Document passage:
----

Added a few days later. I had forgotten that these go off line after a while, so here is the text:
Magnus Maximus (d. 388), Roman emperor in Britain and the western empire, was blackguarded after his death by Pacatus the panegyrist of his conqueror, the emperor Theodosius. The historical tradition is hostile to a failed usurper, as usual, but there are hints that he was respected in his time. St Martin's Gallic biographer says that he was ‘a good man in other respects, but corrupted by the advice of bishops’ (Sulpicius Severus, Dialogues, iii.11.2) and the Spanish writer Orosius comments that he was ‘an energetic and honourable man worthy of being Emperor, if he had not broken his oath and become Emperor by usurpation’ (Orosius, vii.34.9).
Early career
Maximus was born in Spain, at a place unknown; as emperor he created a new province in the north-east, but since he also created one in Gaul, this may not be significant. He was a kinsman and dependant of Theodosius's father, the Roman general Flavius Theodosius, with whom he campaigned in Britain (367–8) and Mauretania (373–4); in Mauretania he arrested a corrupt Roman official and two disloyal Moorish chieftains. Since the elder Theodosius was executed at the end of 375, Pacatus's reference to Maximus being ‘an exile and a fugitive’ (Pacatus, 31.1) may mean that he shared his patron's fall; but as this ‘exile’ is contrasted with the younger Theodosius's army command (presumably in 378), it need only mean that he was posted to Britain. There he was commander of the Roman garrison during Gratian's reign (r. 375–83); it is not known whether he was formally the dux, or held the higher rank of comes, but the latter is more likely, since it regularly implied command of mobile units.

----

Given information:
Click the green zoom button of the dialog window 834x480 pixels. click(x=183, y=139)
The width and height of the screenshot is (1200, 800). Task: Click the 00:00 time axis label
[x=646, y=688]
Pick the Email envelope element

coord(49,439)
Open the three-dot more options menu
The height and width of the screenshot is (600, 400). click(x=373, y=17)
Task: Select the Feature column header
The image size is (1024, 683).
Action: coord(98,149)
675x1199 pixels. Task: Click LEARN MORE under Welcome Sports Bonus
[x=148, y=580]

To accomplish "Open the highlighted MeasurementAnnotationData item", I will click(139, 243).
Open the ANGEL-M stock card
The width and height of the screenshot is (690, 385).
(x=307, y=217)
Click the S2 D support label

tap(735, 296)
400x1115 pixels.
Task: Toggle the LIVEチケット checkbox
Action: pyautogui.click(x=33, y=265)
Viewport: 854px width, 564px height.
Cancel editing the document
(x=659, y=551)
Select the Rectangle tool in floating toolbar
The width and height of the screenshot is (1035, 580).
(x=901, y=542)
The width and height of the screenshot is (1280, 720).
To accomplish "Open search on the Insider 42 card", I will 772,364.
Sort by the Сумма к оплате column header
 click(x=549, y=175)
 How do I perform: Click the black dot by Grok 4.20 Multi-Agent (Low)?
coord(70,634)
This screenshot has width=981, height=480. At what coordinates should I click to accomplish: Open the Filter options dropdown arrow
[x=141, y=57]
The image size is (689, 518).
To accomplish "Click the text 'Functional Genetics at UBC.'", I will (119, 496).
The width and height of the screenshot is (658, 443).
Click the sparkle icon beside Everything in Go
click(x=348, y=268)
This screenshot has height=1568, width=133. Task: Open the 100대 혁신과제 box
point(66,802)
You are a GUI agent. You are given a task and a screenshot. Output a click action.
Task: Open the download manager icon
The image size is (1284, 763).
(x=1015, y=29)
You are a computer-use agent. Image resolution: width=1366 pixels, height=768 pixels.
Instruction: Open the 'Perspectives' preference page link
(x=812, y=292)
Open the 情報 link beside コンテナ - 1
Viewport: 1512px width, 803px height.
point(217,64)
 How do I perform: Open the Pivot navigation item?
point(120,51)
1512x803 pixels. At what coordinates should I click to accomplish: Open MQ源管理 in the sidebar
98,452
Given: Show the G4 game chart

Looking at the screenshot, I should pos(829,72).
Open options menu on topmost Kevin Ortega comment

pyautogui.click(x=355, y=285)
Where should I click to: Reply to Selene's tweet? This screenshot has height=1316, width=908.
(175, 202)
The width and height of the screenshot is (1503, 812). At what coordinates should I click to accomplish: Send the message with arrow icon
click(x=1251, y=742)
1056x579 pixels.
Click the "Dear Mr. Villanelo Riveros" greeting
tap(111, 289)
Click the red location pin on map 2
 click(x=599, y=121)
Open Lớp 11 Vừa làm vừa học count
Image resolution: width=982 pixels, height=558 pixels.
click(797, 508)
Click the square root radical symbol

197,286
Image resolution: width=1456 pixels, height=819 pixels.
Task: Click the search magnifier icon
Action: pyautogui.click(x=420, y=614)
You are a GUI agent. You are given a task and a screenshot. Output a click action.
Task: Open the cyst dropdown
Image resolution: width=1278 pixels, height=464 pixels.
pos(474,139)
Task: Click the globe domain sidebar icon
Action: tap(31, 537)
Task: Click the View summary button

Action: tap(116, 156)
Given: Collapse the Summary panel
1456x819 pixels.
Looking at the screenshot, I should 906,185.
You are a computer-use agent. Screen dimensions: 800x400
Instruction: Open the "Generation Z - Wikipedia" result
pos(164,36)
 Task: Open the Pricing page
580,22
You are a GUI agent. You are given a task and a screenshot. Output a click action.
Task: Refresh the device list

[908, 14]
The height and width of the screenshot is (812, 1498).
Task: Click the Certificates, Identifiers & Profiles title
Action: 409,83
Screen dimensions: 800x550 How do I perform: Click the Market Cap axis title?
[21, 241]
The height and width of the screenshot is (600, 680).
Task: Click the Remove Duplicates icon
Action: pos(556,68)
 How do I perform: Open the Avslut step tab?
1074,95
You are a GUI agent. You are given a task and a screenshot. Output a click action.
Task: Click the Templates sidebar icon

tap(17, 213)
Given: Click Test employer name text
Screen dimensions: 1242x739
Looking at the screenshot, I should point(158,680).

----

Tasks and exercises:
A. In the Magnus Maximus passage, substitute "pretender" for "usurper" and give the stretch from "Added a few" through "usurpation’ (Orosius, vii.34.9).".
B. List every ancient writer whom the Magnus Maximus passage names as a source.

Answers by task:
A.
Added a few days later. I had forgotten that these go off line after a while, so here is the text:
Magnus Maximus (d. 388), Roman emperor in Britain and the western empire, was blackguarded after his death by Pacatus the panegyrist of his conqueror, the emperor Theodosius. The historical tradition is hostile to a failed pretender, as usual, but there are hints that he was respected in his time. St Martin's Gallic biographer says that he was ‘a good man in other respects, but corrupted by the advice of bishops’ (Sulpicius Severus, Dialogues, iii.11.2) and the Spanish writer Orosius comments that he was ‘an energetic and honourable man worthy of being Emperor, if he had not broken his oath and become Emperor by usurpation’ (Orosius, vii.34.9).

B. Pacatus, Sulpicius Severus, Orosius